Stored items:
* * * * *
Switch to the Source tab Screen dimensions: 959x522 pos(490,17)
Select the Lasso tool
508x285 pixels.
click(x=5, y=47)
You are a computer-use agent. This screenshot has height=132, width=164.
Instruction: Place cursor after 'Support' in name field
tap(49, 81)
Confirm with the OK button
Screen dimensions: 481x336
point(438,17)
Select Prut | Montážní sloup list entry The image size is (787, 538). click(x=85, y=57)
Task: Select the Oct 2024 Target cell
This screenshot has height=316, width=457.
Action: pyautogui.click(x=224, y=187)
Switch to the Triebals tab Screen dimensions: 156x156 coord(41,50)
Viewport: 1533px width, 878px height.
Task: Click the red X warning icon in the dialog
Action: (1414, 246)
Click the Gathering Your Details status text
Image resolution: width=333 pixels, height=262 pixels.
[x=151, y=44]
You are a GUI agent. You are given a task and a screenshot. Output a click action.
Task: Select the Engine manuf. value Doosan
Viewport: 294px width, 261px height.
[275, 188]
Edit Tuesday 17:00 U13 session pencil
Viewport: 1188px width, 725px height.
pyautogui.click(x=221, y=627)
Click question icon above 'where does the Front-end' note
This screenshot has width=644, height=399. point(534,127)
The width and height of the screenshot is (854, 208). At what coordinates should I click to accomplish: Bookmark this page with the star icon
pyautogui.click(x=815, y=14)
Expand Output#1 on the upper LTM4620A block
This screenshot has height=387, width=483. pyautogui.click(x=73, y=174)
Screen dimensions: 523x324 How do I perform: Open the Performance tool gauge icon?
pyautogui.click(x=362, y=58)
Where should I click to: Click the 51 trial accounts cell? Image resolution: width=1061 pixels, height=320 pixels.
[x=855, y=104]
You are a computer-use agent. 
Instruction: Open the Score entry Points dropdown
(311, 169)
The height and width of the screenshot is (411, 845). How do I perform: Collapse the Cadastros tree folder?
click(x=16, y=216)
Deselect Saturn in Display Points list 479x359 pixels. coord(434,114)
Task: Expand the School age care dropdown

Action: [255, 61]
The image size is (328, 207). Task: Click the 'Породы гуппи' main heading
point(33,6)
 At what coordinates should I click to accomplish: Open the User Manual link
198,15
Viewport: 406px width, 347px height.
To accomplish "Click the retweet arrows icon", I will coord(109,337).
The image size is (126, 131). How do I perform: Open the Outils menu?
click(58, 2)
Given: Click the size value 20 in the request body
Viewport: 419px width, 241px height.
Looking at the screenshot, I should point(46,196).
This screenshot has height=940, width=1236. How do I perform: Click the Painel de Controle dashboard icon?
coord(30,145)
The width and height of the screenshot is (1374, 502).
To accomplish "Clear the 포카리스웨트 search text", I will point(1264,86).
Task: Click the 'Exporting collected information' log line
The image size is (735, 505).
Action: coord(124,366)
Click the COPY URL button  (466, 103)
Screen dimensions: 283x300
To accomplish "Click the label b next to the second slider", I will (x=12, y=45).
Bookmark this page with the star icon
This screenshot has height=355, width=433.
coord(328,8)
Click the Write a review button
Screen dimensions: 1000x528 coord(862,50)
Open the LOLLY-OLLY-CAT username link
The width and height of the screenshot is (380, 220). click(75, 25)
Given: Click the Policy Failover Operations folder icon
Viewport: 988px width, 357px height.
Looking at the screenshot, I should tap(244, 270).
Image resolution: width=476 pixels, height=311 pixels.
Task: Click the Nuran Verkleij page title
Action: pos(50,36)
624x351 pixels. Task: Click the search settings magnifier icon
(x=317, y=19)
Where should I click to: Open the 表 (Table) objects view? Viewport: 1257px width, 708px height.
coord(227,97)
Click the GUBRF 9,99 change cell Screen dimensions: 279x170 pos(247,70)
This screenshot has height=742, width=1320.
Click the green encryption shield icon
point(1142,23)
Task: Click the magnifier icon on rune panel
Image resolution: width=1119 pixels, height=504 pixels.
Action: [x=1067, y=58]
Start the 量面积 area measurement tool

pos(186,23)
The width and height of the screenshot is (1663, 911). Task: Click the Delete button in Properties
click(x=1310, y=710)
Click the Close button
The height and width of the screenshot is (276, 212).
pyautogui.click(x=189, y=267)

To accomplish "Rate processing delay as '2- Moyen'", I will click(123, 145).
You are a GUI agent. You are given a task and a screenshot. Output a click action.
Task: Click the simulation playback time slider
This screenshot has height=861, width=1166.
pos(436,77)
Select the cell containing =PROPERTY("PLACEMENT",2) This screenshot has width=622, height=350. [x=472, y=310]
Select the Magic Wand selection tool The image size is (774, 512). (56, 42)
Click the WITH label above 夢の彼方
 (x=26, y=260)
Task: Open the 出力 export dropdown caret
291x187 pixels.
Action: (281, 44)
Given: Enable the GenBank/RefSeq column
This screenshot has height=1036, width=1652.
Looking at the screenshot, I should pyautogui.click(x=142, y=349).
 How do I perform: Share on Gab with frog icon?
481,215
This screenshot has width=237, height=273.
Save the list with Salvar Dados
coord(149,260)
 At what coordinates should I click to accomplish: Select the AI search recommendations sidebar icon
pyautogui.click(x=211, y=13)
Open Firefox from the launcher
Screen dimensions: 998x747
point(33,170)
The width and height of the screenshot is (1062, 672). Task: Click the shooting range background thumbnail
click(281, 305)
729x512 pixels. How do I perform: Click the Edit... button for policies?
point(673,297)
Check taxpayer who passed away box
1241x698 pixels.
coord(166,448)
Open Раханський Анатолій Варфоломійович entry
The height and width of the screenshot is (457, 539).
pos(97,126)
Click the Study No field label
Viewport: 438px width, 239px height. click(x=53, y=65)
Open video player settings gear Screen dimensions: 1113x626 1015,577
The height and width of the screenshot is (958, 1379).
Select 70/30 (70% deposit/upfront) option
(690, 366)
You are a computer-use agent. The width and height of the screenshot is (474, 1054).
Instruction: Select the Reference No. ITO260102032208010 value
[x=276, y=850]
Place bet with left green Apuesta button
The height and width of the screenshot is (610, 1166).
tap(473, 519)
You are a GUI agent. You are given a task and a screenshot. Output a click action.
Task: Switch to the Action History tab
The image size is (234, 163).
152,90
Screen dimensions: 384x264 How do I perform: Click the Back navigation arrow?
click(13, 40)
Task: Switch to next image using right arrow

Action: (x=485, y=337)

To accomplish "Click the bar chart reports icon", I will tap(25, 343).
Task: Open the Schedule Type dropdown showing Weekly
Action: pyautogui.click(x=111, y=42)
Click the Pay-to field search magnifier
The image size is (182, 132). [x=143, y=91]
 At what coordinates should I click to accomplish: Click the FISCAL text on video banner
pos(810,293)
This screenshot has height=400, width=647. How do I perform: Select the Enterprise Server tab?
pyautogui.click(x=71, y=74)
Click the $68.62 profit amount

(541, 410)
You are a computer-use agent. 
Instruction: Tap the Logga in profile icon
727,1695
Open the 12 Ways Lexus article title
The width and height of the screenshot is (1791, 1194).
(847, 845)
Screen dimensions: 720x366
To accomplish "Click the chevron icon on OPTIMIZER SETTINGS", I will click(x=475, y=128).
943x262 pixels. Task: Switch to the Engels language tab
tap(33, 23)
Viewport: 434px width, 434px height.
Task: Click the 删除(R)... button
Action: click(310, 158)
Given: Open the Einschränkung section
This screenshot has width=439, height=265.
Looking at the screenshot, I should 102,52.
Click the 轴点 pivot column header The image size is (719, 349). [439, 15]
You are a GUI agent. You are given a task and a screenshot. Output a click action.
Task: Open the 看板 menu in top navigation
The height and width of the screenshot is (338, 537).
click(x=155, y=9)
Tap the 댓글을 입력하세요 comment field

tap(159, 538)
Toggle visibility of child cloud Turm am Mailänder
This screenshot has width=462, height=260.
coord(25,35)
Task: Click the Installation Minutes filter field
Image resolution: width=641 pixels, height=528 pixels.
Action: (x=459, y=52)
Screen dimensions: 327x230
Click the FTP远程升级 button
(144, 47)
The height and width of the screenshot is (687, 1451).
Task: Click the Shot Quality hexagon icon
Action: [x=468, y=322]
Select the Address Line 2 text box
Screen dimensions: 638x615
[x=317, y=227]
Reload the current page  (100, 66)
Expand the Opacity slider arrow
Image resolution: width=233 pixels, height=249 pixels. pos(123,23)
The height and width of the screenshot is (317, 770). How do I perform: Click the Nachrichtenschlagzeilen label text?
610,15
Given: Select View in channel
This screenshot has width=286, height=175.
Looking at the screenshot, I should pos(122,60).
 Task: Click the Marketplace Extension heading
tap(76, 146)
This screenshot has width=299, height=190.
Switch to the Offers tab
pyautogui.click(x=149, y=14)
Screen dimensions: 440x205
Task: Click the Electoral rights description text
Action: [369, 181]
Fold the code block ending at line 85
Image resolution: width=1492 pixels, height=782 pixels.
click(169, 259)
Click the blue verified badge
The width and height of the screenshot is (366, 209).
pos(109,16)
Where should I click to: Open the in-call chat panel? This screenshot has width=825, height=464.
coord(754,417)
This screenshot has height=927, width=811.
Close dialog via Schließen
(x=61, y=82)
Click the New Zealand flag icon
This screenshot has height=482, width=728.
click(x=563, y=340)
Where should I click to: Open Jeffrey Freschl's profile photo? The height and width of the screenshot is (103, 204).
* * * * *
-- TASK OBJECTIVE --
Set down exactly the lines beginning at the one that holds "This screenshot has height=482, width=728." and ending with the last line of the data.

-- OUTPUT FOR THIS TASK --
This screenshot has height=482, width=728.
click(x=563, y=340)
Where should I click to: Open Jeffrey Freschl's profile photo? The height and width of the screenshot is (103, 204).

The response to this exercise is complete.